▶ The problem: Reproduce the passage below about the UCSC fast-food wage study word for word, in full.

[begin Source extract]

The paper, titled "Let Them Eat Big Macs, Crunch Wraps, and Whoppers," was produced by UCSC economics lecturer Stephen Owen and four student researchers. The team combined public labor market data with in-person manager interviews at more than 100 fast-food outlets across Santa Cruz and the Central Valley, with particular focus on restaurants clustered within a mile of each other along Mission Street. Their findings point to menu price increases of 8 to 12 percent, reduced scheduled hours, widespread elimination of overtime, new eligibility barriers to hour-based benefits, and accelerating investment in labor-saving technology.

McDonald's, Burger King, and Taco Bell locations the research team examined had all installed automated ordering kiosks and payment terminals. Several were also piloting AI voice ordering at drive-throughs and automated dishwashing. Owen argued those investments are not coincidental. "Competitiveness in the fast food industry has always been about progressions in sophistication and efficiency, so the industry is really ripe for automation," he said.

[end Source extract]
[begin Supplied material]

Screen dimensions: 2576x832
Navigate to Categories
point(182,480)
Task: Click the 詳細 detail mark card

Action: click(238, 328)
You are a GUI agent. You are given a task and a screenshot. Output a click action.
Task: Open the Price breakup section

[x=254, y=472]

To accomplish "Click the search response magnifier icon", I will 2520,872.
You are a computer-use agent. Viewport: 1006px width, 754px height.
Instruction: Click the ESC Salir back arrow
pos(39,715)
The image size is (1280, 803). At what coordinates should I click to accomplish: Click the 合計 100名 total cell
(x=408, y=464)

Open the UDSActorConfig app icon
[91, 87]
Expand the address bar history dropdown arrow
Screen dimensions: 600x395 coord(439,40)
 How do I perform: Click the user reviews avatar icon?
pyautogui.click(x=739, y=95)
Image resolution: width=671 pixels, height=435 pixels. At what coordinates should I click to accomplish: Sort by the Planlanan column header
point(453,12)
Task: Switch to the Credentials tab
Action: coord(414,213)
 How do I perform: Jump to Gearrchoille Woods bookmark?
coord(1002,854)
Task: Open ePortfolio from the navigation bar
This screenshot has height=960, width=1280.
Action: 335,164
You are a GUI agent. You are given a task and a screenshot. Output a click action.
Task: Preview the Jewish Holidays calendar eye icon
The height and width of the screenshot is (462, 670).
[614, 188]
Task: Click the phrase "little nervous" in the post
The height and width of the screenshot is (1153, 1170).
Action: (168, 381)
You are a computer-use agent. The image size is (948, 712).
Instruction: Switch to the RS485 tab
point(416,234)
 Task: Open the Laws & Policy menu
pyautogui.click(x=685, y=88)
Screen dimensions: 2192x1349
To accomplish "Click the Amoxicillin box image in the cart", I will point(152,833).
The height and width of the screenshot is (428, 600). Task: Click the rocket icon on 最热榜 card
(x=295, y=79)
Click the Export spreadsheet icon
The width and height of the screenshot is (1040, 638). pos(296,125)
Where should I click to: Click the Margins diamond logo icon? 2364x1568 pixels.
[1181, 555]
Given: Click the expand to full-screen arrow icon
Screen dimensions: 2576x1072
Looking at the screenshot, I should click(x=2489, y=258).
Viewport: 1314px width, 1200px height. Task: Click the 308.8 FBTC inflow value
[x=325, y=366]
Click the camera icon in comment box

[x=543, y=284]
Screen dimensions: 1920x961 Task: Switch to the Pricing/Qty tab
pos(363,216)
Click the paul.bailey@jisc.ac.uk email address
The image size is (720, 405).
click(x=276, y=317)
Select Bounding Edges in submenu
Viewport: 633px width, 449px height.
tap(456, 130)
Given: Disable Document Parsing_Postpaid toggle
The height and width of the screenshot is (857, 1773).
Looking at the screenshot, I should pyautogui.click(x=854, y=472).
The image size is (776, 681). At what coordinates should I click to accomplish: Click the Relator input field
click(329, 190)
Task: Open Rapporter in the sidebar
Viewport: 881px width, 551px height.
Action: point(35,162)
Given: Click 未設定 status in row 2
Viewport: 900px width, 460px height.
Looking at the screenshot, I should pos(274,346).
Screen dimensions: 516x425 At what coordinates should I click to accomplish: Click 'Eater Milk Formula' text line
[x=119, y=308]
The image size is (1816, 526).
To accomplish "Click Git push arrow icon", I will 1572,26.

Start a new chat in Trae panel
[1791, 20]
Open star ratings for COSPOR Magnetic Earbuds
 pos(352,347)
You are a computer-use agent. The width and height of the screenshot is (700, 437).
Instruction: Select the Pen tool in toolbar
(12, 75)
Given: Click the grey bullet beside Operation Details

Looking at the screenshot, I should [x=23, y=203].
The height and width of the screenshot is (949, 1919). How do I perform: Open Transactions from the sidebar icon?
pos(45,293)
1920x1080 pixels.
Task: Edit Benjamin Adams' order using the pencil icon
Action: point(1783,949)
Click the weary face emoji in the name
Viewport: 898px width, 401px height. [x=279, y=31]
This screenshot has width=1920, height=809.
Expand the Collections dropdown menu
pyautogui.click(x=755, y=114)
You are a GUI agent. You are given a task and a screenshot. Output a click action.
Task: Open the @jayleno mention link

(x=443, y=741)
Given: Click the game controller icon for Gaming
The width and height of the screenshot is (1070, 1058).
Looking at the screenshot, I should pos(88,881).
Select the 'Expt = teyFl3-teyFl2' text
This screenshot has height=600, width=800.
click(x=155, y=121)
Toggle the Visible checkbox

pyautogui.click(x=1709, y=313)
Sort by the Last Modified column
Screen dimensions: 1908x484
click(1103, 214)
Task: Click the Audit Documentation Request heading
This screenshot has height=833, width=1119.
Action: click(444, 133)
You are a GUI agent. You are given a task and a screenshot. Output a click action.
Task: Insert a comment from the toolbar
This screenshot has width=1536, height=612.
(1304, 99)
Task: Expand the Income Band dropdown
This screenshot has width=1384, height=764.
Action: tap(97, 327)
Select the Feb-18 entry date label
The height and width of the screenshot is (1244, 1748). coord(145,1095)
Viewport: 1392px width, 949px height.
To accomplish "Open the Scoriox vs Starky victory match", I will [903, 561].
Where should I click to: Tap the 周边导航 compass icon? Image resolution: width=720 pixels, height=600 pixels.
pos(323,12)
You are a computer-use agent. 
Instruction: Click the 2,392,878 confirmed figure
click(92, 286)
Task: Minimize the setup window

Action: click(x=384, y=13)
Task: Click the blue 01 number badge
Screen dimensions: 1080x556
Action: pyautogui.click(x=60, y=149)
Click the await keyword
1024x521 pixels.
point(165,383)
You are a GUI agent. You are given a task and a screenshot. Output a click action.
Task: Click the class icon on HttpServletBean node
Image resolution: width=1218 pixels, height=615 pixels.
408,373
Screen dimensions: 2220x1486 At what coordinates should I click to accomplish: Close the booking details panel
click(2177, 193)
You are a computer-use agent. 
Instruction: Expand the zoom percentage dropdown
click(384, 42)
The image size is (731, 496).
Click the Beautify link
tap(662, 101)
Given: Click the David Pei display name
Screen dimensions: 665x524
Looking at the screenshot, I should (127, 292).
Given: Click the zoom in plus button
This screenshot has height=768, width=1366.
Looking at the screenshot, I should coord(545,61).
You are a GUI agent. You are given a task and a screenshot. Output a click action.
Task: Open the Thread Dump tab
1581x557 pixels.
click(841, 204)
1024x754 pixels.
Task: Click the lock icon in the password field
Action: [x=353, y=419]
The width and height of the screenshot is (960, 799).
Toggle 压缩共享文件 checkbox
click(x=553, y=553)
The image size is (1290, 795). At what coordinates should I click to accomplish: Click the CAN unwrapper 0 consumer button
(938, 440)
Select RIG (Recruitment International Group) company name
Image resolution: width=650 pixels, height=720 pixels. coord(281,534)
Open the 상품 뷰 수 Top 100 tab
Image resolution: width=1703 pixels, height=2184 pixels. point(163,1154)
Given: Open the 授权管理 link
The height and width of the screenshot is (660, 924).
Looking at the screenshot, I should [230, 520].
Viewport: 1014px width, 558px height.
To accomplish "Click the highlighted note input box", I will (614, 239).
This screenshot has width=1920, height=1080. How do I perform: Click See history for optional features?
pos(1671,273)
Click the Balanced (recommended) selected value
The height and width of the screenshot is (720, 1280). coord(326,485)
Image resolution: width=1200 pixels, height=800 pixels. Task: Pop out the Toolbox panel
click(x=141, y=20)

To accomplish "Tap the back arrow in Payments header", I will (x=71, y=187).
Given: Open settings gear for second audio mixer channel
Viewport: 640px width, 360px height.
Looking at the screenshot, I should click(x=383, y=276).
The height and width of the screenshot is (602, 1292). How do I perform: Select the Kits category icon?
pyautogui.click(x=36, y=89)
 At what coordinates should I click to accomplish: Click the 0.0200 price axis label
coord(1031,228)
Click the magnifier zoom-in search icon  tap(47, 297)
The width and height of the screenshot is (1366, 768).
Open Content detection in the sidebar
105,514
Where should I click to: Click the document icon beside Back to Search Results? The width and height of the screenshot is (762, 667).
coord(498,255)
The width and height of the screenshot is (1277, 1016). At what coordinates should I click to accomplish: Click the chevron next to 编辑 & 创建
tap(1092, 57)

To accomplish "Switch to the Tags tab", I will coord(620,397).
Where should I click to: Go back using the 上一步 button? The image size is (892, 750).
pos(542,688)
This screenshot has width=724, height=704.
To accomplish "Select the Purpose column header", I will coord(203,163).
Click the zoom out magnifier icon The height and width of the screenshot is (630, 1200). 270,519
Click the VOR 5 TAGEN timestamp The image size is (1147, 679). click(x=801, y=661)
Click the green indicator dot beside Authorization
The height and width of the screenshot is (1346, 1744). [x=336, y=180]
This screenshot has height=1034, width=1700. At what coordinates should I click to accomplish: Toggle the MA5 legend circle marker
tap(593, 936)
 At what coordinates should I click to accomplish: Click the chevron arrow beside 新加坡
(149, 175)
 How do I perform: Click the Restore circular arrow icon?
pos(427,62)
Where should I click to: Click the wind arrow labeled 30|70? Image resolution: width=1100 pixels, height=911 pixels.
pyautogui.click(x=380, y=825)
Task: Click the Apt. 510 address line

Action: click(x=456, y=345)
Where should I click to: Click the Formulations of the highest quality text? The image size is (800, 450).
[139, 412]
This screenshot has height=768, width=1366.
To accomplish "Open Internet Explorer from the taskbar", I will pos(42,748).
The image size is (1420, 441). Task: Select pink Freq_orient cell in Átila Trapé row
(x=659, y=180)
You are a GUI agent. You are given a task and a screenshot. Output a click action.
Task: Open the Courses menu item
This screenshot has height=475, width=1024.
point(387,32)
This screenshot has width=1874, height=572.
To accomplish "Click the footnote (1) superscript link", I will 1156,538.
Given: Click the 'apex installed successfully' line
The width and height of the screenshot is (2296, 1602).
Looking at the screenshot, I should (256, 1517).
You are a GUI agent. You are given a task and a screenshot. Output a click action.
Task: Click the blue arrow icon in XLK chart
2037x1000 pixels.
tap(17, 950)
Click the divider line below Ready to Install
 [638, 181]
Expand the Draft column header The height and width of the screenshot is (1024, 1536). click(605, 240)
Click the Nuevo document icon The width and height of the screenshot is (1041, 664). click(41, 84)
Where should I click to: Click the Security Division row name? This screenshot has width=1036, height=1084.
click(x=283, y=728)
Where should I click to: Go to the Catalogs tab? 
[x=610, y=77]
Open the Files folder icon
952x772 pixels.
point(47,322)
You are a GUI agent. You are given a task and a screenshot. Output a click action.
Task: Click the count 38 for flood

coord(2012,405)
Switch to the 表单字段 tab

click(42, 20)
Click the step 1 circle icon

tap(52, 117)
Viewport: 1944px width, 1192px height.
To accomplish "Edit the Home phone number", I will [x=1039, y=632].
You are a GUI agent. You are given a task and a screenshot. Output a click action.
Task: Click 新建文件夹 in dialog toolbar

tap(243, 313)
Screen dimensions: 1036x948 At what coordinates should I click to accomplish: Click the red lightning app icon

[end Supplied material]

▶ Answer to the exercise:
The paper, titled "Let Them Eat Big Macs, Crunch Wraps, and Whoppers," was produced by UCSC economics lecturer Stephen Owen and four student researchers. The team combined public labor market data with in-person manager interviews at more than 100 fast-food outlets across Santa Cruz and the Central Valley, with particular focus on restaurants clustered within a mile of each other along Mission Street. Their findings point to menu price increases of 8 to 12 percent, reduced scheduled hours, widespread elimination of overtime, new eligibility barriers to hour-based benefits, and accelerating investment in labor-saving technology.

McDonald's, Burger King, and Taco Bell locations the research team examined had all installed automated ordering kiosks and payment terminals. Several were also piloting AI voice ordering at drive-throughs and automated dishwashing. Owen argued those investments are not coincidental. "Competitiveness in the fast food industry has always been about progressions in sophistication and efficiency, so the industry is really ripe for automation," he said.